RISC-V linux is at its very early stages, you're looking at 4 more years till you get RISC-V distributions that are stable enough and they would be in beta as well
Interesting. So it's not an open source core itself, just an open standard. Any vendor can take it and use it for their proprietary chip. Are SiFive chips fully open source?
Funny how most computer breakthroughs come from one or two people doing side projects. Transistor, DOS, Apple I, C, Unix, ARM, Linux, Debian, Risc-V, Rust. Really only LSIC the GUI took big teams and a lot of money.

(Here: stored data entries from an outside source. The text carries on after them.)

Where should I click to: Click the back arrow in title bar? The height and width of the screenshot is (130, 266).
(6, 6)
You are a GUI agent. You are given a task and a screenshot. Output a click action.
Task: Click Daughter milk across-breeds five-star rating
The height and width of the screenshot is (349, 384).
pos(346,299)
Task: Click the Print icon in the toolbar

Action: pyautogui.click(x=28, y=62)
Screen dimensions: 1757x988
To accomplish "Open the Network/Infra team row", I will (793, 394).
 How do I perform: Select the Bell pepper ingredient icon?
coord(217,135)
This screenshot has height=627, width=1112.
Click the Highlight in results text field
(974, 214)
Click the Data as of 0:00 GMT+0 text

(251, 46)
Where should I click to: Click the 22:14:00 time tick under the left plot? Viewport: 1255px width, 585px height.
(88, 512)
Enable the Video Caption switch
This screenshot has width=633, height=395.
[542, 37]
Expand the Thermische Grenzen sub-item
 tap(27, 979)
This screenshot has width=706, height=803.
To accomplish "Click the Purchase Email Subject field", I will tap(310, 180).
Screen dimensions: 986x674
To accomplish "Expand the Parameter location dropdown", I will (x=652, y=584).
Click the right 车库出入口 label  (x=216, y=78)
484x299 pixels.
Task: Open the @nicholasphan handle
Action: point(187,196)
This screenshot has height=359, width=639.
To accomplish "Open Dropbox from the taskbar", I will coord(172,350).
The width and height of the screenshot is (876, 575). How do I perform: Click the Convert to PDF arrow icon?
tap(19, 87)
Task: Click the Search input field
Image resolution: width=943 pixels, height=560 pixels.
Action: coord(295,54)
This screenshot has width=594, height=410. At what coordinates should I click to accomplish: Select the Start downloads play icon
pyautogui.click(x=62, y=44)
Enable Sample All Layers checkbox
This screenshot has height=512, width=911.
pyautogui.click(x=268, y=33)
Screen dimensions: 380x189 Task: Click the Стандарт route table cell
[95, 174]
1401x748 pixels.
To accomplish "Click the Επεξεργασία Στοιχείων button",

If there is one important thing, we have experienced in IT history, when it comes to adopt new standards, it is the need for backward compatibility. Remember many examples like the Z80, which only could gain ground because of it's backwards compatibility. Remember game consoles to desktop computers like XBox 360 Emulator on newer game consoles, Rosetta 2, windows Arm x86-64 Emulator. IOMMU is certainly a right step. But RISC-V urgently needs a good backwards compatibility solution to x86-64. Without that even intel failed to replace x86 with itanium.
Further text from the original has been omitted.